ABD\'de şasırtıcı bir şekilde büyük bir gişe başarısına imza atan Paranormal Activity, bir miktar gecikmeli de olsa Türk halkını korkutmak üzere pusuda bekliyor. 15 Bin dolarlık minik bir bütçeyle çekilen film, büyük görsel efektlerden ve ses gümbürtülerine yaslanan tuzak görüntülerden uzak durarak birçok izleyiciyi ürkütmeyi başardı. Gösterildiği ülkelerde fenomene dönüşen, gençlerin evlerinde korku partileri vererek tekrar tekrar izlediği film Türkiye macerasına bu ay başlayacak. Çok küçük bir parayla çekildiği için yapımcı ve yönetmenine büyük paralar kazandıran yapım, bir korku filminin başarısının illa ki görsel efektlerle sağlanamayacağını kanıtlar nitelikte küçük ve karanlık bir yapım.

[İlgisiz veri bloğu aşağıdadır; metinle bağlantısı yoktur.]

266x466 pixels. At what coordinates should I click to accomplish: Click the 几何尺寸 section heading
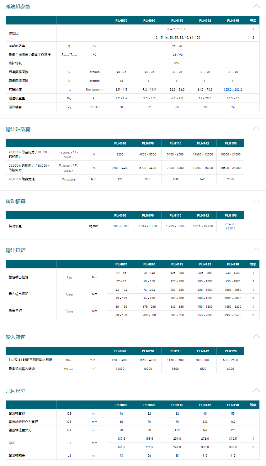click(x=16, y=391)
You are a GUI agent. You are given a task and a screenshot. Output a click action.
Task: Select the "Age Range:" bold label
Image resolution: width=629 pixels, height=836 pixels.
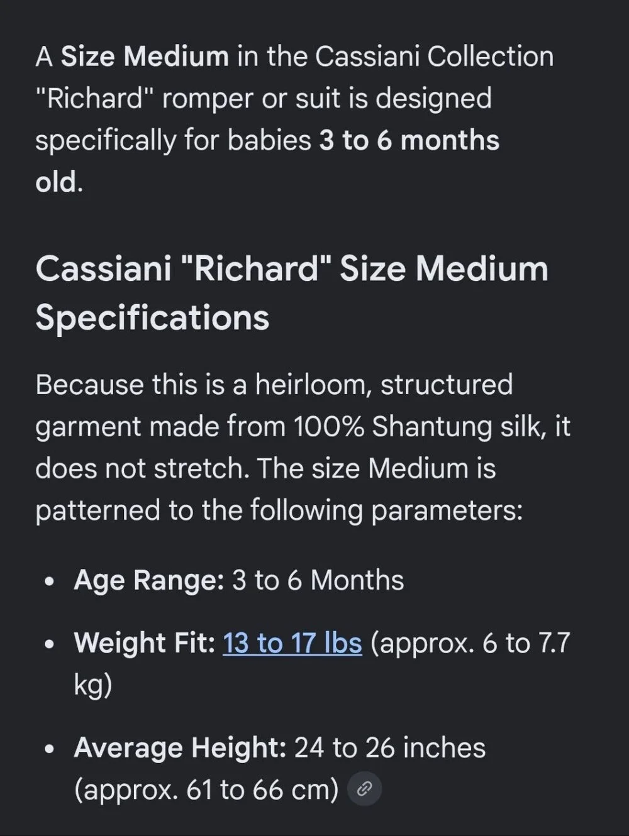(x=149, y=580)
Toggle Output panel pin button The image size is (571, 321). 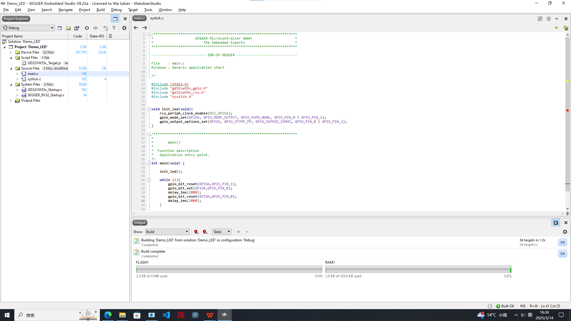tap(556, 223)
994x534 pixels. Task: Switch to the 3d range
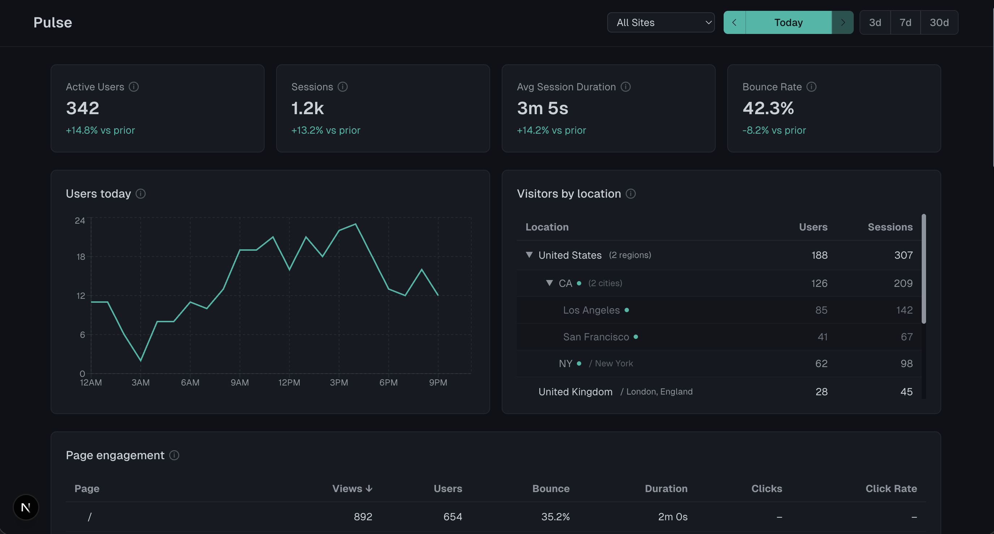click(875, 22)
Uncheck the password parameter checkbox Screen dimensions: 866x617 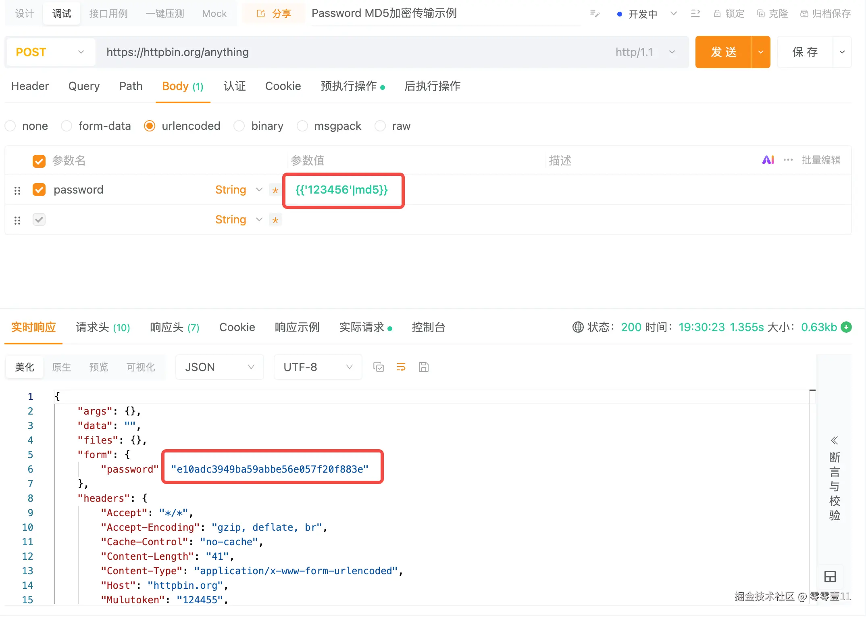(x=39, y=190)
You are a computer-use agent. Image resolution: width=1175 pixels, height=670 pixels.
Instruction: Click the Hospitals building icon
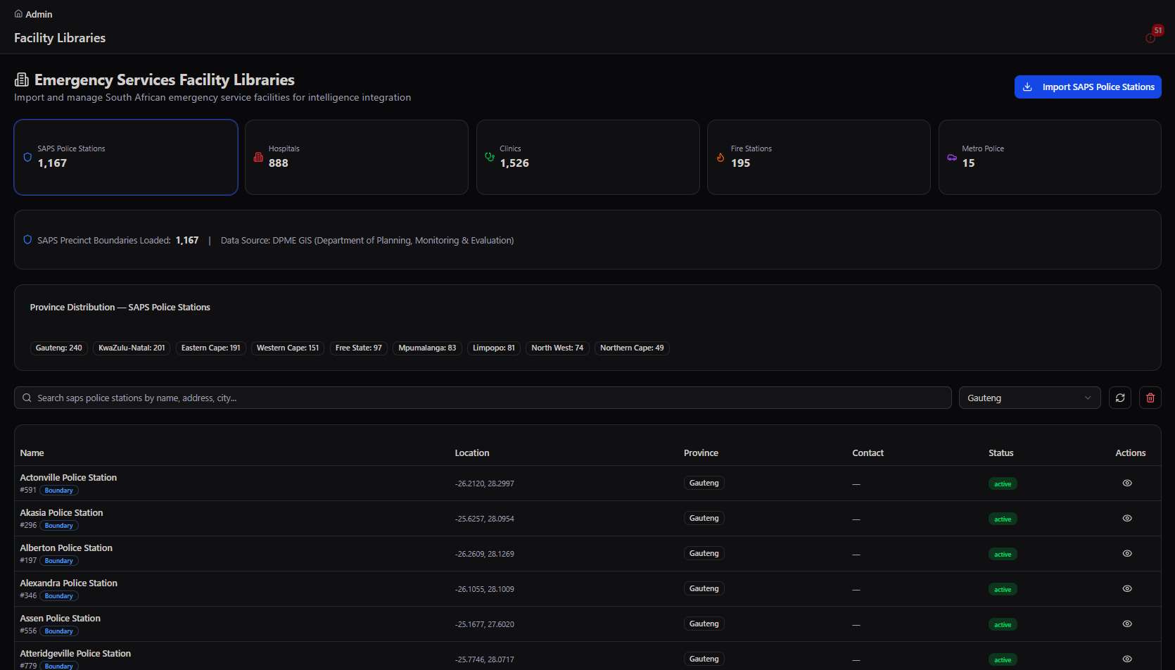point(258,157)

Tüm tek tanrılı dinlerde bahsi geçen ve insanların çekinerek bahsettiği cinleri merkezine alan film, hareketli kamera görüntüleri nedeniyle hayli gerçekçi görünüyor. Beraber yaşayan genç bir çiftin başına musallat olan cinin giderek artan şiddetine, çiftin evlerine yerleştirdikleri kamera vasıtasıyla canlı canlı tanık oluyoruz. Önceleri bir oyun gibi başlayan ve ikilinin gülüp eğlendigi bu olay bir süre sonra çiftin fiziksel saldırılara maruz kalmasıyla bir kabusa dönüşüyor. Asıl ilginç olansa ABD gibi bağnazlığın tavan yaptığı bir ülkede çiftin böyle bir yaratığın saldırısına maruz kalmasına rağmen ısrarla dinsel yardım almamakta direnmesi. Hatta öyleki çift bir rahip ya da klise yardımı almaktansa, paranormal vakalarda uzman bir doktora görünüyor ve bu işten sıyrılmaya çalışıyor. Filmde yer yer mantık hataları olmakla beraber özellikle çiftin odalarına yerleştirdikleri kamera görüntüleriyle tırmanan görsellik bütün boşlukları örterek bizi korkutmayı başarıyor. Filmdeki sürprizleri ele vermemek adına bunlardan bahsetmemek yerinde olur ama filmin son 15-20 dakikası gerçekten ürkültücü. Tabi birde şöyle bir sorunumuz var;filmin dünya genelindeki ülkeler için yaptığı tuhaf bir kurgulama mantığı var. ABD\'deki kopyalarında farkli bir son, Avrupa kopyalarında eklenmiş kısımlar derken, Türkiye sinemalarındaki versiyonunda yine farklı bir sonla gösterime girecek. Kulağımıza gelenlere göre korsan olarak sağda solda satılan baskılarında filmin bazı ham hallerinin gösterildiği ve sonunun sinemadakinden daha uzun olduğu söyleniyor. Lakin şunu söylemekte fayda var; uzun görüntülere ulaşılan korsan baskısına rağmen bu deneyimi yönetmen kurgusuyla sinemada daha kısa ama daha etkili şekilde izleyin. Bir filmin yapım aşamasında atılan, beğenilmeyen kısımlarının filme haksızlık yapılarak yapıştırılıp pisayaya sunulması ona yapılan büyük saygısızlık aslında. Ama insan şunu sormadan edemiyor; peki ama neden bazı ülkelerde filmin sonu değişiklik gösteriyor? Belki ilerde tüm sorulara yetkili ağızlardan bir cevap alırız.
Son derece küçük bir bütçeyle, tamamı bir evin içinde, iki üç oyuncuyla çekilen bu yarı bağımsız film belki Türkiye\'de korku filmi çektiğini iddia eden yerli yönetmenlerimize de bir ders olur. Berbat animasyon hileleri, kötü efektler ve yetersiz oyunculuklarla dolu bir dolu Türk geriliminin, böyle filmlere bakarak ders çıkarması hayli yerinde olur. Paranormal olaylara ilgi duyan, gideyim de şöyle güzel güzel gerileyim diyenler, mikro bir bütçeyle nasıl film çekilir diyenler haydi hepiniz sinemalara. İyi seyirler.